The Maclellan Foundation operates on a deeply relational model grounded in explicitly Christian values — a Chattanooga-based private foundation established in 1945 by Robert J. Maclellan, his sister Dora Maclellan Brown, and his son Robert L. Maclellan. With $167M in assets and approximately $27-31M in annual giving, it ranks among the most significant Christian private foundations in the American South. Its philosophy centers on four interlocking pillars: spiritual formation and discipleship, leadership development, community transformation, and the promotion of Christian generosity.
The foundation does not accept unsolicited proposals under any circumstances. Every grant relationship begins with a formal email invitation issued by foundation staff — applicants cannot initiate contact, submit an LOI, or enter the application portal without receiving that direct link. This is not a soft preference; it is a hard process rule enforced through a Salesforce portal that requires a unique, single-use access link.

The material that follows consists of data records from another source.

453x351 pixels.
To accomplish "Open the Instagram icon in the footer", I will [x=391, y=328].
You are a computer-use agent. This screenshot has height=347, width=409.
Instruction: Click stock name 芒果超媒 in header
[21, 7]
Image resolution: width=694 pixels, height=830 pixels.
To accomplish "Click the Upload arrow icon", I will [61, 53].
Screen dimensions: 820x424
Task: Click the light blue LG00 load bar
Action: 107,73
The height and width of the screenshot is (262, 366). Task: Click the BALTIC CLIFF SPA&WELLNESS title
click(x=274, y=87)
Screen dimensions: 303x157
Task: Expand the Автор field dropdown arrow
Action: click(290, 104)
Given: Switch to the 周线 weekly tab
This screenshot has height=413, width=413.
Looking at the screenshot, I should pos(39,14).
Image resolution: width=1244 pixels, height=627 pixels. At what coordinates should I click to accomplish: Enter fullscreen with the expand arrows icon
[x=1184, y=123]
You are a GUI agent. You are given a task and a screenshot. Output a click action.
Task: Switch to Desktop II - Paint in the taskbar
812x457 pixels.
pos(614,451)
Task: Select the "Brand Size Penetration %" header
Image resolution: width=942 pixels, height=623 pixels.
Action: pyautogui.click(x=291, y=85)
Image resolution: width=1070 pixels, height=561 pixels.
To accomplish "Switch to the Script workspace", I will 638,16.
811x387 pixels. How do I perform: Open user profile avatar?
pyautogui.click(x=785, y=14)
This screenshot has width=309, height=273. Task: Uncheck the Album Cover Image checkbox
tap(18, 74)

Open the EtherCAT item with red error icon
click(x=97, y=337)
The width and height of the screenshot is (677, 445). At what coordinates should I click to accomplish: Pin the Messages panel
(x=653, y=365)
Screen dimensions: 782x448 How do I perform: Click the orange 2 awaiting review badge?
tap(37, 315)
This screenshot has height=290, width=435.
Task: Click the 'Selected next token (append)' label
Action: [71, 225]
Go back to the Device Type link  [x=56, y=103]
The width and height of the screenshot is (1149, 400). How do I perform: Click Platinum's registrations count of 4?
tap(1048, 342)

This invitation-only model reflects a trust-based, curated approach to grantmaking built on long-term partnership. Relationships with long-standing grantees such as Trustbridge Global Foundation USA (67 grants, $4.2M over multiple years), Campus Crusade for Christ (18 grants, $367,500), and Operation Mobilization (26 grants, $1.08M) illustrate the depth of investment the foundation makes in a defined network. New relationships form through referrals from current grantees, proactive staff research, and the Maclellan family's own networks within Chattanooga's Christian community and global missions circles.
First-time applicants need to understand two realities. First, the pathway to an invitation runs through relationship, not proposal quality. Organizations working in global leadership development, discipleship, generosity promotion, or community transformation that intersect with Maclellan-funded ministries should cultivate those connections deliberately. Second, when an invitation arrives, the application is detailed and standardized: four required templates (project budget, three-year organizational budget, top ten donors list, and board of directors roster) must be ready before accessing the portal. The Christian identity of the organization must be genuine and clearly articulated — the foundation has deep roots in the faith community and will identify performative alignment quickly.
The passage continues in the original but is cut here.